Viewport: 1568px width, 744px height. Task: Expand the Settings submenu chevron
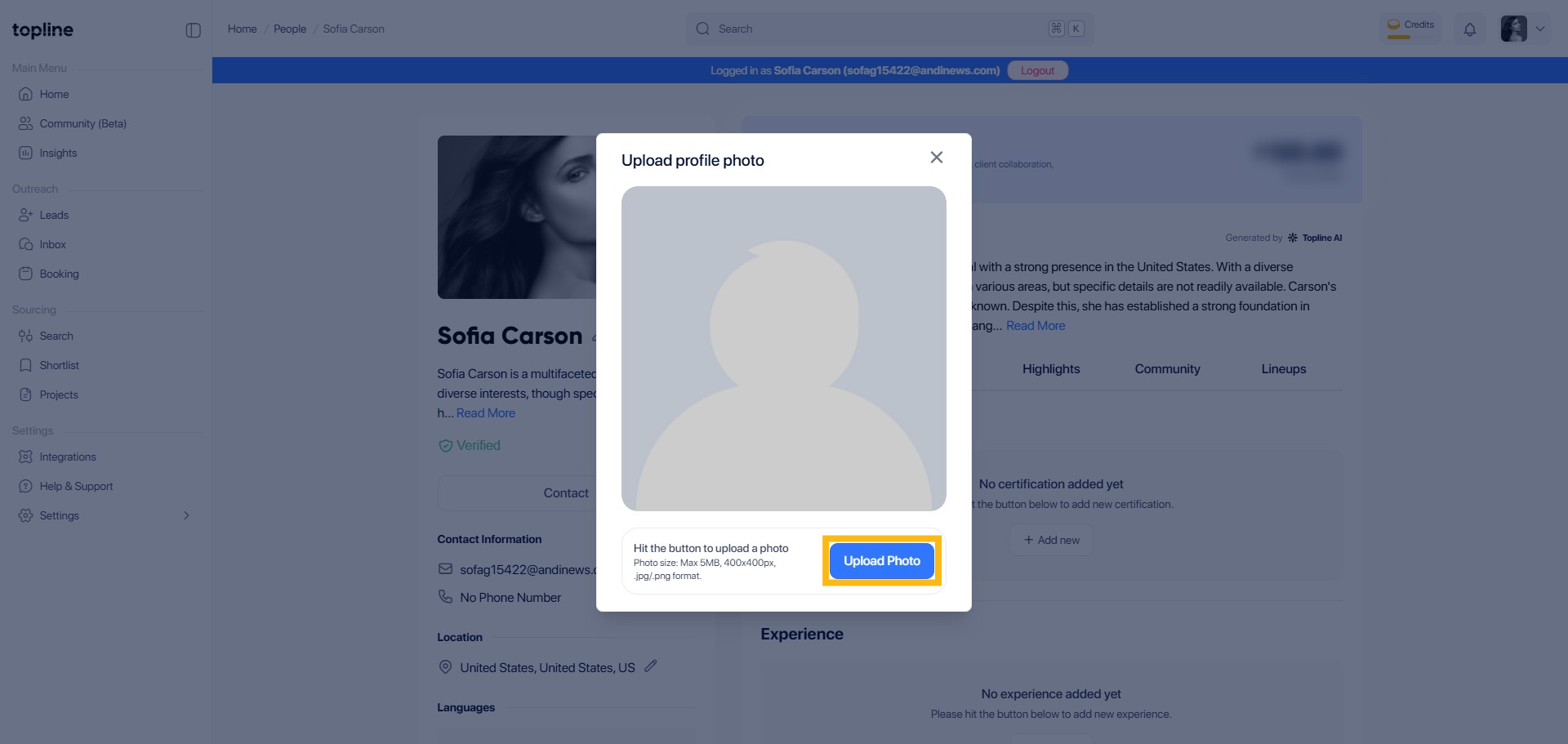tap(186, 515)
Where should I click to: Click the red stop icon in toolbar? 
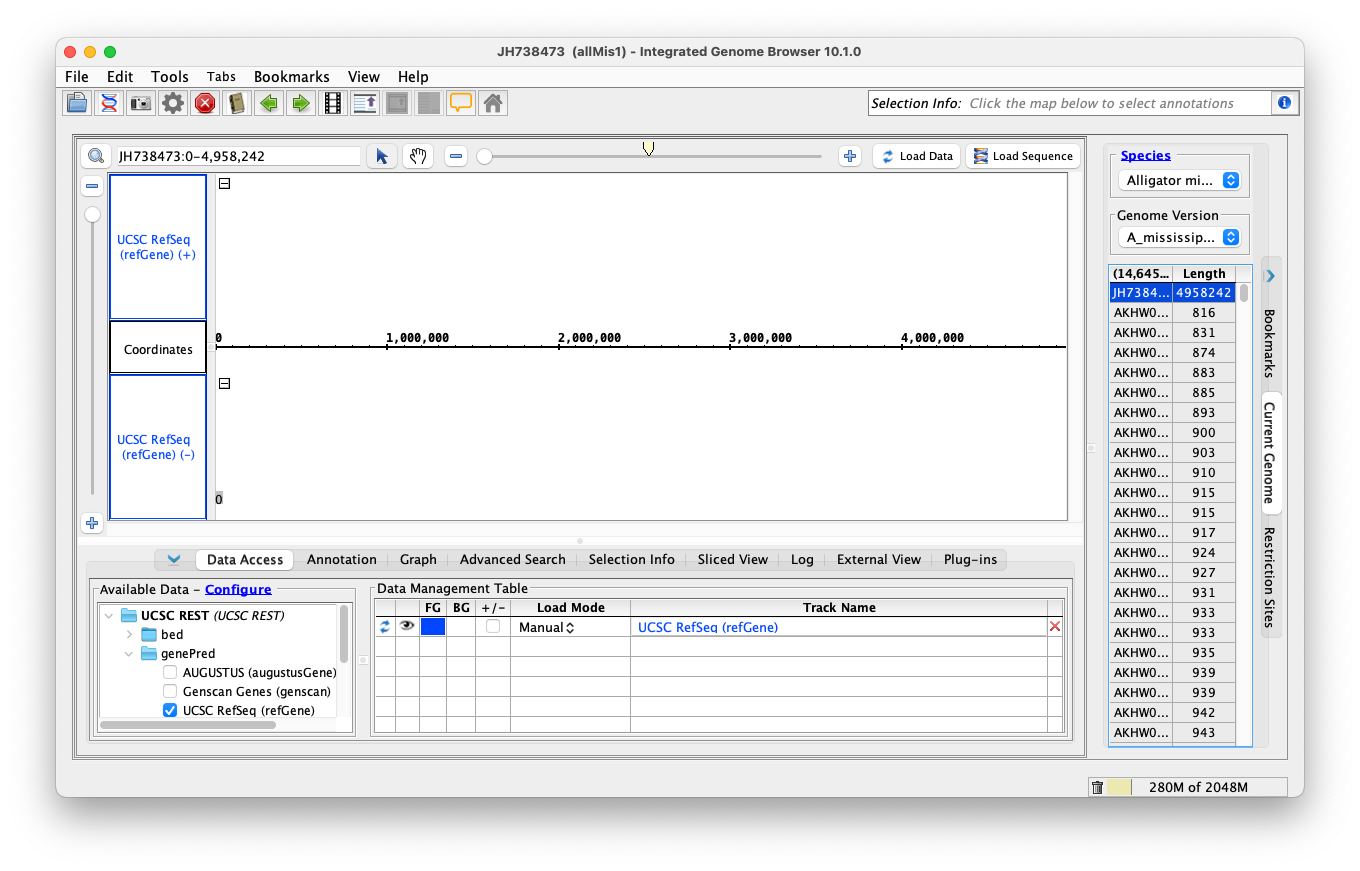click(x=205, y=103)
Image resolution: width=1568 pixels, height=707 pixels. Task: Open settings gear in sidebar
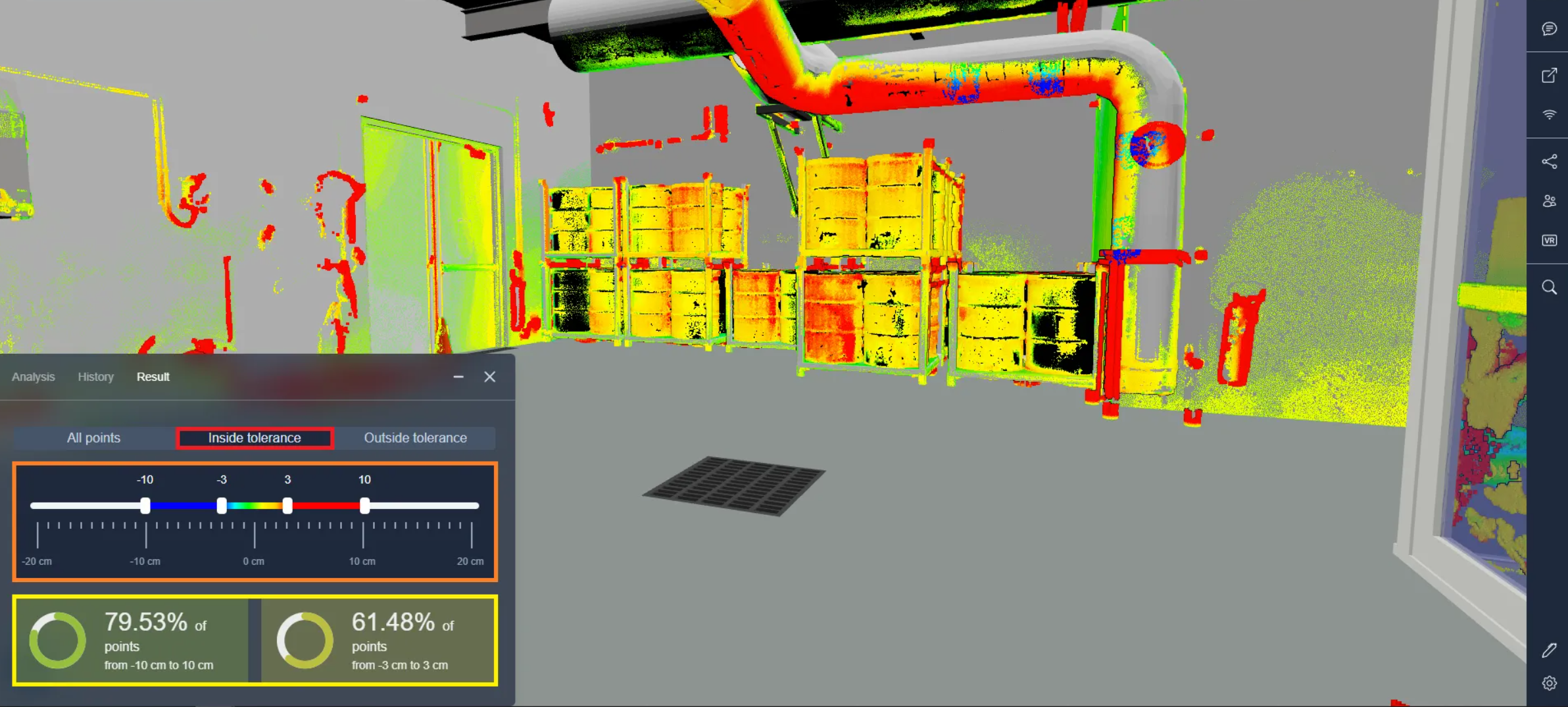pos(1549,683)
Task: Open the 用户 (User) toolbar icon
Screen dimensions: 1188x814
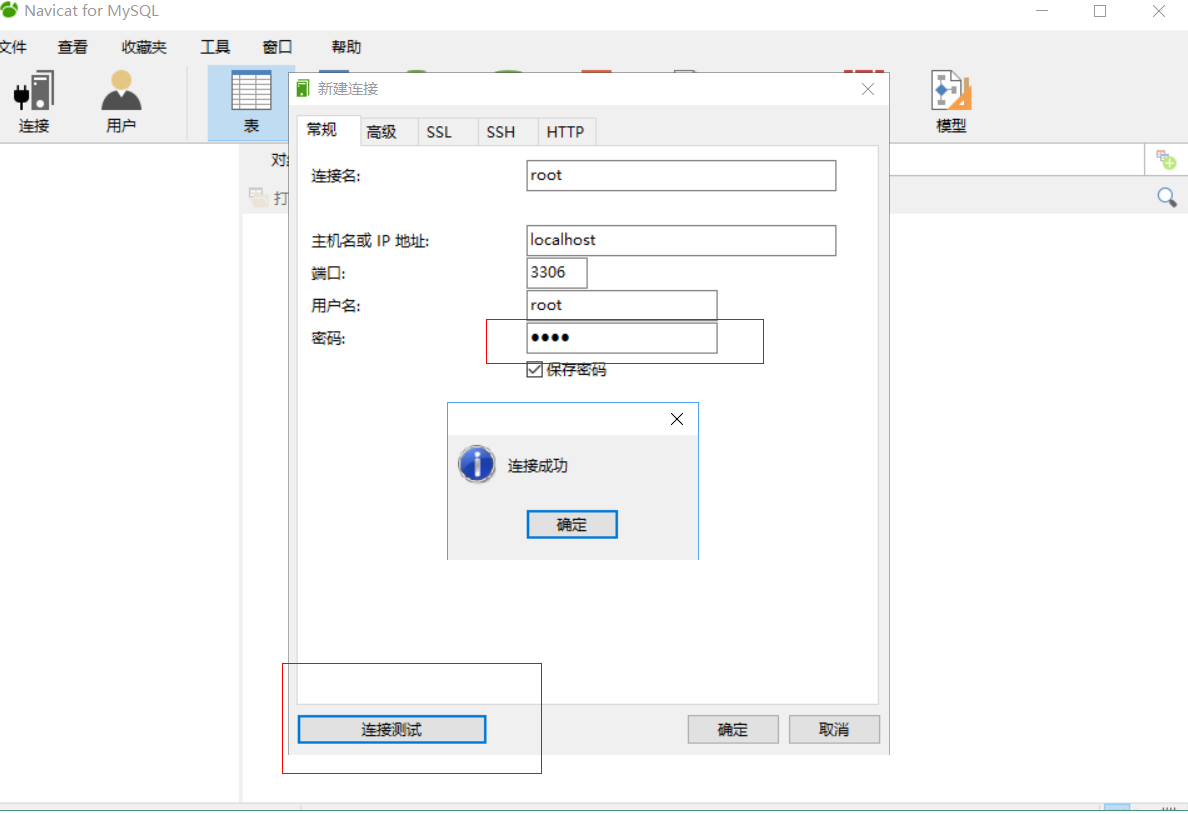Action: click(x=121, y=92)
····················
• [Exercise prompt]: The entries above need to be transcribed exactly, with the images left out.

• [Response to this task]:
Viewport: 1568px width, 744px height. Task: Expand the Settings submenu chevron
tap(186, 515)
Where should I click to: Click the red stop icon in toolbar? 
click(x=205, y=103)
Image resolution: width=1568 pixels, height=707 pixels. Task: Open settings gear in sidebar
pos(1549,683)
Task: Open the 用户 (User) toolbar icon
Screen dimensions: 1188x814
Action: click(x=121, y=92)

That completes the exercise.